SEACrowd / seacrowd-datahub

A collaborative project to collect datasets in SEA languages, SEA regions, or SEA cultures.
Apache License 2.0
65 stars 57 forks source link

add thaigov #412

Closed TysonYu closed 7 months ago

TysonYu commented 8 months ago

Closes #357.

Checkbox

sabilmakbar commented 8 months ago

Hi @TysonYu, a suggestion to change the init PR message of Closes #{ISSUE_NUMBER} so that it will be linked to the dataloader issue for coming PRs (I've done it on this one, tho).

TysonYu commented 8 months ago

Hi @TysonYu, a suggestion to change the init PR message of Closes #{ISSUE_NUMBER} so that it will be linked to the dataloader issue for coming PRs (I've done it on this one, tho).

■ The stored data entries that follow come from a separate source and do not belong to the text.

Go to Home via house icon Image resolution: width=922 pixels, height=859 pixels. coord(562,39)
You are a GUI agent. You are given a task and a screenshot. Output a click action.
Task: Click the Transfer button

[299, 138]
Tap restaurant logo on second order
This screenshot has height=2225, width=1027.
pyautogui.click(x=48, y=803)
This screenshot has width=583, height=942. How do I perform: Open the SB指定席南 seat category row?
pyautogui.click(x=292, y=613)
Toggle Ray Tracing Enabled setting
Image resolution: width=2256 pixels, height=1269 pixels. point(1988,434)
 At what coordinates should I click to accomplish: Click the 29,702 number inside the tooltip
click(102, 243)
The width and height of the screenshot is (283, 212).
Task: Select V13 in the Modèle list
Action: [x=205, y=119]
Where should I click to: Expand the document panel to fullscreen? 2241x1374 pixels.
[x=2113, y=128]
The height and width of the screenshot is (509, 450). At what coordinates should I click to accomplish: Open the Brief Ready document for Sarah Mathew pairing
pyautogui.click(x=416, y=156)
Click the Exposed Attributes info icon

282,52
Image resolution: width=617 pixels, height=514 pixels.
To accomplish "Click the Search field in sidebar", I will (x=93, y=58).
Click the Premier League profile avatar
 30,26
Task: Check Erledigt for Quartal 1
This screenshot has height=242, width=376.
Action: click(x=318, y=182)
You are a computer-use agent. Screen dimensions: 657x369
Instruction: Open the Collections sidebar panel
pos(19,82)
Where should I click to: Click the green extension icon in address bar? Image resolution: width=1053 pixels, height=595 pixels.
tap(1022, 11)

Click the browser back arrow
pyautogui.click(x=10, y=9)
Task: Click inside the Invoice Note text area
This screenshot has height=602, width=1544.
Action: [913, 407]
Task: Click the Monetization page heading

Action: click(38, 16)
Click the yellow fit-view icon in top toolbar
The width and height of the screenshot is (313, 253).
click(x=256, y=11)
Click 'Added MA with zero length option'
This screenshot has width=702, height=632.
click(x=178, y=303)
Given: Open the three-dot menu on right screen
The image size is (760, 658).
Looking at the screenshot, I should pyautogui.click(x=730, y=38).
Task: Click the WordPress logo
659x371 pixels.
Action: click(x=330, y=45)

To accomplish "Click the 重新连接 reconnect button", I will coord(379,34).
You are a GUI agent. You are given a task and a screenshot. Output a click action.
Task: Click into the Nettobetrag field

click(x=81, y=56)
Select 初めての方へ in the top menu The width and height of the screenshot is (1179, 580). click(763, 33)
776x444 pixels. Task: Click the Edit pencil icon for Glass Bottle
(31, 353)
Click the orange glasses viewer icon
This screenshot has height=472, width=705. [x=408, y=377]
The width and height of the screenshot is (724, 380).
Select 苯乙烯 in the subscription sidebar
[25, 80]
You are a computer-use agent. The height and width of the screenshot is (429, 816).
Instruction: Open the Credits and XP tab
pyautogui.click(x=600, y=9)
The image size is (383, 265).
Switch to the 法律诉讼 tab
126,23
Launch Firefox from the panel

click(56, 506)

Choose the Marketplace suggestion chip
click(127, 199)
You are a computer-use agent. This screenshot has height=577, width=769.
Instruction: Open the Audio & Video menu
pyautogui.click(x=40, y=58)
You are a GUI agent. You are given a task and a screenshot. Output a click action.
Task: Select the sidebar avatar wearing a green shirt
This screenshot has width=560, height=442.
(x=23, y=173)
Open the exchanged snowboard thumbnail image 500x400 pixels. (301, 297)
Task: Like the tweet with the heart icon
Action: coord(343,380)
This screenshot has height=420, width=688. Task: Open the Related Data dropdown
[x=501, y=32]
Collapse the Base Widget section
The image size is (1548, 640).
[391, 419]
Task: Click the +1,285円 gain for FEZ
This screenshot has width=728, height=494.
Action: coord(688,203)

Okay, will do it for later ones.

TysonYu commented 8 months ago

rather than having to write on _split_generators and re-read again in _generate_examples, why we don't pass the all_data list in _split_generators gen_kwargs and use it directly on generate_examples? I think passing such is possible (see this SEACrowd Implementation)

Hey, I do by this way because it seems to be logically correct and clear. I agree your mentioned approach is another implementation and still my current approach should be fine. I think some other dataloaders also did in this way, such as indosum.